Avraham Trahtman

Avraham Naumovich Trakhtman (also Trahtman ), ( born February 10, 1944 in Kalinowo, Sverdlovsk Oblast ) is a Soviet- Israeli mathematician.

Trahtman studied at the State University of the Urals in Sverdlovsk with the conclusion of 1967. Afterwards, he was at the Technical University of the Urals, where he became a teacher and taught until 1984. In 1973 he received his doctorate at Lew Schewrin at the State University of the Urals. Because he was Jewish, his career in the Soviet Union was hampered in the 1970s. In the late 1980s he was also active in the Russian democratic movement. In 1991 he became an assistant professor at the Pedagogical University in Sverdlovsk, but left in 1992, the Soviet Union and went to Israel. First, he had to there on occasional work before 1995, he got a job at Bar- Ilan University.

In 1974 he solved a problem of T. Evans ( 1971) on associations of semigroup varieties.

In 1983, he solved the problem of finite basis for semigroups of Alfred Tarski ( 1966).

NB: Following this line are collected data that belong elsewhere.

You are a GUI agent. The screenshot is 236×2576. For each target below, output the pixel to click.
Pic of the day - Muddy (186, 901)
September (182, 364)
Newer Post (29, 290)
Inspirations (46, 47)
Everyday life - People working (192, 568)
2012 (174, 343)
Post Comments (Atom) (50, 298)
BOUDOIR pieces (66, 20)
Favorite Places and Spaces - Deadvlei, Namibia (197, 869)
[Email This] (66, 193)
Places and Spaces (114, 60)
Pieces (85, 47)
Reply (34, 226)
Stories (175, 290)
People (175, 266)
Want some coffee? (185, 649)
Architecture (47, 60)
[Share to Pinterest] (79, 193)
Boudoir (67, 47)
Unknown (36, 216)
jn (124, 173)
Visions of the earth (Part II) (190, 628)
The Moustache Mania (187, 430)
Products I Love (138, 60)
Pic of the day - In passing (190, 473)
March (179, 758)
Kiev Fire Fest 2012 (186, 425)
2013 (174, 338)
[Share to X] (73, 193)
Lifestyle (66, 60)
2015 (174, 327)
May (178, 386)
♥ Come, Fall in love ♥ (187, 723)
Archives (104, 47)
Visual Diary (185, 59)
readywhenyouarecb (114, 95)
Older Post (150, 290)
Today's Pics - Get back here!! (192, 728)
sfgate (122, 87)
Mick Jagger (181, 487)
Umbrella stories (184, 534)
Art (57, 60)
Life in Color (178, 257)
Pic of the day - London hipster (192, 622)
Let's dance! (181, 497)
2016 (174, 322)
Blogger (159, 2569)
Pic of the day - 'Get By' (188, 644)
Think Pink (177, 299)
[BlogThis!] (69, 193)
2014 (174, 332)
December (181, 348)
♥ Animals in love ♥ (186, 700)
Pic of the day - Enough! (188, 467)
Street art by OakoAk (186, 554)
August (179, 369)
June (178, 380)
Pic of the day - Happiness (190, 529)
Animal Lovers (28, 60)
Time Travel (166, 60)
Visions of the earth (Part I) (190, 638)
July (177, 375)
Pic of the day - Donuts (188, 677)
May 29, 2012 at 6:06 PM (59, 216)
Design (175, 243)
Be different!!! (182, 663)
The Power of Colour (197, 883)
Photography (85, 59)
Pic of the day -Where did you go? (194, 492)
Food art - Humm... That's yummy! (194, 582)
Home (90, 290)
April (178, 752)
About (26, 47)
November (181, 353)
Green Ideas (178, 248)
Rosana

In 2007, he solved the road coloring problem ( Road coloring problem) by Roy Adler, LW Goodwyn and Benjamin Weiss ( 1970 ). The problem asks for the existence of a synchronized coloring of the edges in certain directed graphs (one from each node carry the same number of edges out which are all colored differently ). Coloration allows a schedule indicated ( as a sequence of colors in a word W ) to come from any node of the graph P to another node Q of the graph, where W P is equal for all. The problem has its origin in the theory of automata.

He also made progress in another open problem of the theory of finite automata, the problem Cerny (1964 Jan Cerny ), an upper limit of the length of the shortest synchronizing words.